French toast recipe produces one of two results depending entirely on the bread and custard ratio: a slice that is golden on both sides with a soft, almost pudding-like interior that is warm all the way through, or a slice that is golden on the outside and eggy-wet or rubbery in the middle. The difference is not technique. It is bread choice, how stale that bread is, and how long it soaks in the custard.
If you are learning to cook breakfast and want something that takes ten minutes, uses ingredients already in the kitchen, and produces a result that makes people genuinely excited to sit down at the table — this is it. French toast is also one of the best recipes for understanding how eggs behave under heat, which is a piece of knowledge that applies directly to scrambled eggs, omelettes, quiche, and every custard-based dessert.
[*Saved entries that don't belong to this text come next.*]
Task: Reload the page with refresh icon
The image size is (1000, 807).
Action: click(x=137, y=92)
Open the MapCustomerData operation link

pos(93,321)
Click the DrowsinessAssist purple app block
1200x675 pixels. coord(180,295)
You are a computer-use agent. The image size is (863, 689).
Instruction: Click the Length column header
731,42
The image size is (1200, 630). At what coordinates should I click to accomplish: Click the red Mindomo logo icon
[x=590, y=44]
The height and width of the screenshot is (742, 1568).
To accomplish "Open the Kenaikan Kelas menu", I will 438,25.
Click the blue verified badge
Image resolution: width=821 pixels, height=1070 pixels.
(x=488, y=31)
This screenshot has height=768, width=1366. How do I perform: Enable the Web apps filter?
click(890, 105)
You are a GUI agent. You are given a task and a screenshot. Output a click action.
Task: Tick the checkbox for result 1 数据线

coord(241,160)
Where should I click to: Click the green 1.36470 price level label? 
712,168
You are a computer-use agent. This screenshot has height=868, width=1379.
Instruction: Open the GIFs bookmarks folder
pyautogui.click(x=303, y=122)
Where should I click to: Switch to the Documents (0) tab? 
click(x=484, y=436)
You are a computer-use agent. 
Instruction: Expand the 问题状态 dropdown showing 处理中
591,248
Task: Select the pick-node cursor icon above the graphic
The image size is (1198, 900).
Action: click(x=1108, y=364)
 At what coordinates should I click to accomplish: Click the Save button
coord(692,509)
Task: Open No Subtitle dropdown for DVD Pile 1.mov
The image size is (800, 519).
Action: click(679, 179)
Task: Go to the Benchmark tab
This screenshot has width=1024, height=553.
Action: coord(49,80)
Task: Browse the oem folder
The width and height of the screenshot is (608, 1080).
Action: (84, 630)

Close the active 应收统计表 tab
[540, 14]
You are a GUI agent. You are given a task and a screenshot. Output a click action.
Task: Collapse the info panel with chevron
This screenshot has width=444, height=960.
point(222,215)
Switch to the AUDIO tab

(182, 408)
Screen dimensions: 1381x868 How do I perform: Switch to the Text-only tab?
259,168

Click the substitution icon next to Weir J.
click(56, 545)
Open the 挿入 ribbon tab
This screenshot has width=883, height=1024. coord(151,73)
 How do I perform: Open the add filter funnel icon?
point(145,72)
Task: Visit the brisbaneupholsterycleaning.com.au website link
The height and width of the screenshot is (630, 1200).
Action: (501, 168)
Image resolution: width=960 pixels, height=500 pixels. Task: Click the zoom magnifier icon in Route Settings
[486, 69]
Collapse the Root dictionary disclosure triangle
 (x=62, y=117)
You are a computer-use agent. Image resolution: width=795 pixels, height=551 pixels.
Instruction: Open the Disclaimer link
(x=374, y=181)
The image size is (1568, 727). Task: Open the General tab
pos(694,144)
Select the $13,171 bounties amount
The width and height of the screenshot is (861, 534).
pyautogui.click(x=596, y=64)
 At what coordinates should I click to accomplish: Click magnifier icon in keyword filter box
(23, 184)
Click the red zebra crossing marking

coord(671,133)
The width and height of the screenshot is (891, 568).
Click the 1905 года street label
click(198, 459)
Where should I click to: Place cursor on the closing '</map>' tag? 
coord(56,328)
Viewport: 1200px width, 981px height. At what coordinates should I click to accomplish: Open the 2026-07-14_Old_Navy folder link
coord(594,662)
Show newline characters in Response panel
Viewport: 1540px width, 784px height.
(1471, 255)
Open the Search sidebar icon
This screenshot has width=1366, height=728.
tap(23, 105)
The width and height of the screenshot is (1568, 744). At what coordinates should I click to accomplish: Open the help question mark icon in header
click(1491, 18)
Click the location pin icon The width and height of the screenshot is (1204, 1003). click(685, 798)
In this post you will learn why stale bread produces better French toast than fresh, the bread choice that makes the most significant difference, the custard ratio that produces a custardy interior rather than an eggy one, the half-butter-half-oil technique that produces golden edges without the butter burning, medium heat as the non-negotiable, and the toppings and variations worth trying beyond maple syrup.
5 mins
12–16 mins
~20 mins
2–3 (6 thick slices)
Easy
The Bread: Why This Is the Most Important Decision
Brioche is the best bread for French toast. It is an egg-and-butter-enriched bread that is already halfway to a custard by the time you dip it — slightly sweet, rich, and structurally open in a way that absorbs the egg mixture evenly throughout the slice rather than only at the surface. When cooked, brioche French toast produces a golden exterior and a genuinely soft, custardy interior that standard sandwich bread cannot approach.
Challah is the second-best option — similar structure to brioche, slightly less rich, and often easier to find. Texas toast (thick-sliced white bread) works well and produces a more traditional diner-style result. Standard supermarket sandwich bread makes acceptable French toast but the thin slices do not provide enough interior for the custard to work in, and the result tends toward eggy rather than custardy.
The thickness of the slice matters enormously. Cut at least 1 inch thick — ideally 1.25 inches. A thick slice provides enough interior volume for the custard to penetrate without fully saturating, leaving a warm, soft, almost pudding-like centre surrounded by a crisped exterior. Thin slices cook through before the exterior has time to develop proper colour and produce a limp, pale result.
Why Stale Bread Is Better Than Fresh
This is the piece of information that most beginner French toast recipes either omit or mention as a footnote. Day-old or slightly stale bread absorbs the custard more efficiently than fresh bread and without becoming soggy. Fresh brioche is so moist internally that adding custard to it produces a bread that is wet all the way through — the exterior may look golden but the inside is sodden.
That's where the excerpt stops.